Culturally interesting
Another benefit of skiing in Kazakhstan... is that you can say that you've visited Kazakhstan! It's a really interesting place. Almaty is well developed and you can definitely spend a few days there. People in Kazakhstan looks like Russia and China had a baby. A very good-looking kid, actually. There are some really handsome people in Almaty, trust me! Many speak enough English to help you navigate, and all are fluent in Russian. Delicious chocolate and overall food—never had a bad restaurant experience. Cafes have expected (singers) and unexpected entertainment (like gymnasts).
High-end experience
The experience of skiing in Shymbulak felt pretty high-end. I've mostly skied in the crowded French Alps, where you constantly have to worry about people tumbling all over each other, wait a long time to order a simple lunch, and can only find tiny, very-expensive accommodation. Ski lessons are in groups, not private, and everyone isn't necessarily friendly.
In Shymbulak, on the other hand, it was pretty quiet. Lots of space, no (long) lines anywhere. Plenty of nice restaurants and cafes—we spent a lot of time eating desserts at Paul's, which was right next to the chair lifts, and ate in a different restaurant every night. Service was quick, drinks tasted good. Everything was reasonably priced. Instead of feeling like I was in a random, remote place, I felt like I was in a wonderful, perfectly normal place. The whole trip was seamless, public transport was easy. We were never bothered, ripped off, or treated unkindly.
Accommodation: Shymbulak Ski Resort (lodge)

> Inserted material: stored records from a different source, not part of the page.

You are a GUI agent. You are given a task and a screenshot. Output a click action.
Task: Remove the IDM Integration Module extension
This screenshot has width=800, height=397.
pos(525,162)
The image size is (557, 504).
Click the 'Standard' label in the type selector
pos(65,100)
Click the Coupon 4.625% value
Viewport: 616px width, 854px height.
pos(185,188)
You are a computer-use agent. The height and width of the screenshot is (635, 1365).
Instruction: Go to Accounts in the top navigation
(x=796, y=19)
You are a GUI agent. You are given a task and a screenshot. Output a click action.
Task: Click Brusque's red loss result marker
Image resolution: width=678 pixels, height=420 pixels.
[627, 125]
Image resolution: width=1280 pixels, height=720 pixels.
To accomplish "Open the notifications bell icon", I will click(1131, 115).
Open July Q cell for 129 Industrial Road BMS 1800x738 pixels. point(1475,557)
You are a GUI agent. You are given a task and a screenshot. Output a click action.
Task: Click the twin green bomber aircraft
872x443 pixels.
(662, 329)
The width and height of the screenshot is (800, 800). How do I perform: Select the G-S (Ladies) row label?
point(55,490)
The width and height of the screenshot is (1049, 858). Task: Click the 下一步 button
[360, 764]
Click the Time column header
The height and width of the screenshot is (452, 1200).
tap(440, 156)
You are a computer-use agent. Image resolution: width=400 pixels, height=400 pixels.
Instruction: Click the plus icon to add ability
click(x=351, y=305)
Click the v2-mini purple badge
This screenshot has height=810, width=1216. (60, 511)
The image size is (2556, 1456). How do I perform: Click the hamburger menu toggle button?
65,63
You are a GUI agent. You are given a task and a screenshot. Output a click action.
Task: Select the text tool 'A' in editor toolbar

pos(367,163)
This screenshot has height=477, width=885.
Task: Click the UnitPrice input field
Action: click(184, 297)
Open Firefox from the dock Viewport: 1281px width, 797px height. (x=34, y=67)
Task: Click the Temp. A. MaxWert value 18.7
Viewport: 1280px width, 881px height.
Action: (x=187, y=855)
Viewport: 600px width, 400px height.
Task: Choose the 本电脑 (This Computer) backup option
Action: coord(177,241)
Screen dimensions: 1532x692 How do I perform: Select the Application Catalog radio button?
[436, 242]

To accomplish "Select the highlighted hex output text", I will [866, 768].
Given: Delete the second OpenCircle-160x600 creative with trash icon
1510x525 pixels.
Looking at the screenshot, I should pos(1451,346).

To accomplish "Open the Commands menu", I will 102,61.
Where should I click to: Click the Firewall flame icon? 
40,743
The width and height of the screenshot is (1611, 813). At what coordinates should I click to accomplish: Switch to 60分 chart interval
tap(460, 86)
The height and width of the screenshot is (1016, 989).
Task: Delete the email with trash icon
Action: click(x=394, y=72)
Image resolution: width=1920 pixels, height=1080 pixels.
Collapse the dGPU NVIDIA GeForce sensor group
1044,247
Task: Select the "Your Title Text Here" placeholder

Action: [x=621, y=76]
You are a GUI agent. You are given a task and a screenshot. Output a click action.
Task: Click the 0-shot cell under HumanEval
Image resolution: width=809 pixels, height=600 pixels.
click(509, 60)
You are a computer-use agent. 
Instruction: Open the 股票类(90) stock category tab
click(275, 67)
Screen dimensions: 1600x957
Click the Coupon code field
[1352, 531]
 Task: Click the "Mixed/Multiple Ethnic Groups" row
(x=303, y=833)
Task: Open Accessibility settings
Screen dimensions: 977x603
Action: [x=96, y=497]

On the bright side, we stayed in a beautiful, affordable ski lodge right on the slopes. The room and the location were unbeatable. However, there were a few small issues: the rooms book up fast, so I had to book different rooms and move during my stay. The breakfast wasn't good. The Wifi was somewhat unreliable. The outdoor pool looked anything but tempting. The truth is that I absolutely adored the Shymbulak Ski Resort, but I guess I have to something negative as well.
Hot! Hot! Hot!
What I found really strange was how much they heated the rooms and restaurants. My kids were totally stoic about it, so maybe it was just me, but every time I went indoors I felt like ripping my clothes off. And because I couldn't adjust the heat in my room, every night I slept with the window wide open even though it was freezing outside.
Altitude sickness? Dryness?
My only real problem during my week in Shymbulak was my face. The first night I spent in the mountains (going from 900m in Almaty to 2200m in Shymbulak) I woke up with an extremely swollen face. My friend said I looked like I'd injected Botox all over. I could barely open my eyes and my skin was so dry I thought my lips might burst. My face calmed down somewhat during the day but it took a return flight to India to get back to normal. I'm not sure if it was the altitude, dryness, or something else, but I looked awful and felt pretty uncomfortable about it.